**YOUR GOAL:** Pick out every line in the entries below that contains the word "each", and copy those lines. Case counts.

**DATA PROVIDED:**
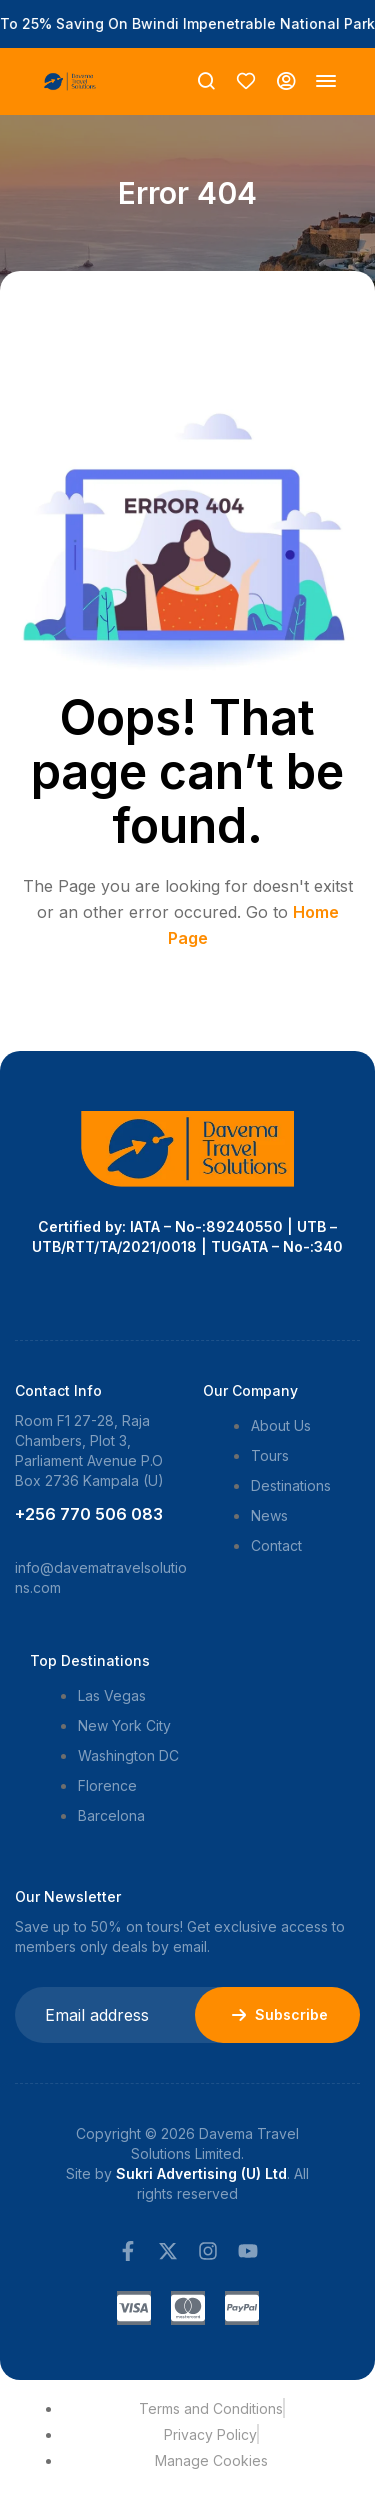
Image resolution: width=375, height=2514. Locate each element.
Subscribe (277, 2015)
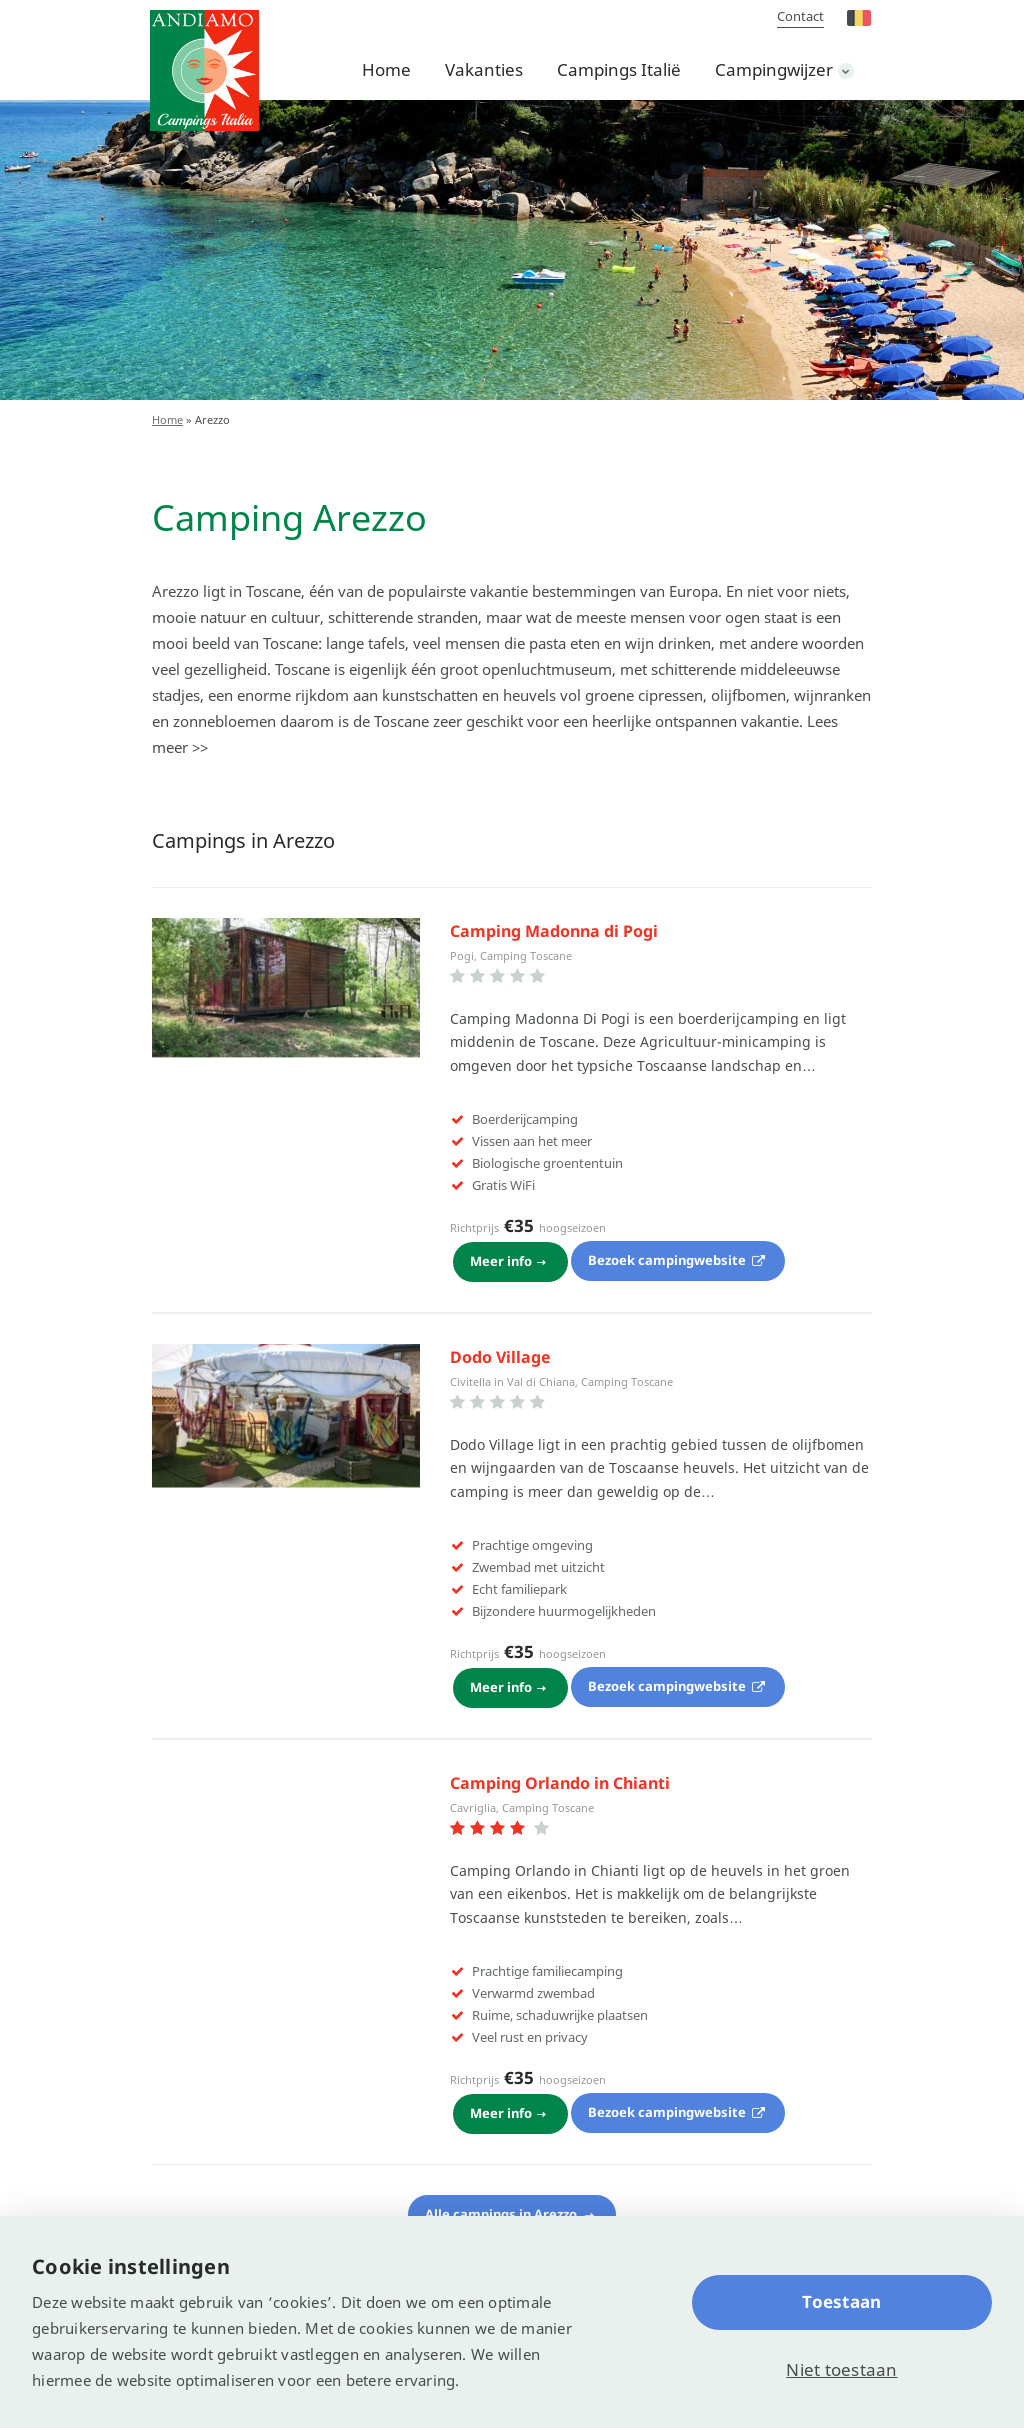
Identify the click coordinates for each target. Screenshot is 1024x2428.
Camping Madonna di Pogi (554, 931)
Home (386, 69)
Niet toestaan (841, 2369)
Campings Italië (619, 69)
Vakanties (484, 69)
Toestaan (841, 2301)
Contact (800, 16)
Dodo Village (500, 1355)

**WORKED ANSWER:**
Image resolution: width=375, height=2514. Locate each element.
Identify the click coordinates for each target. Screenshot is 1024x2428.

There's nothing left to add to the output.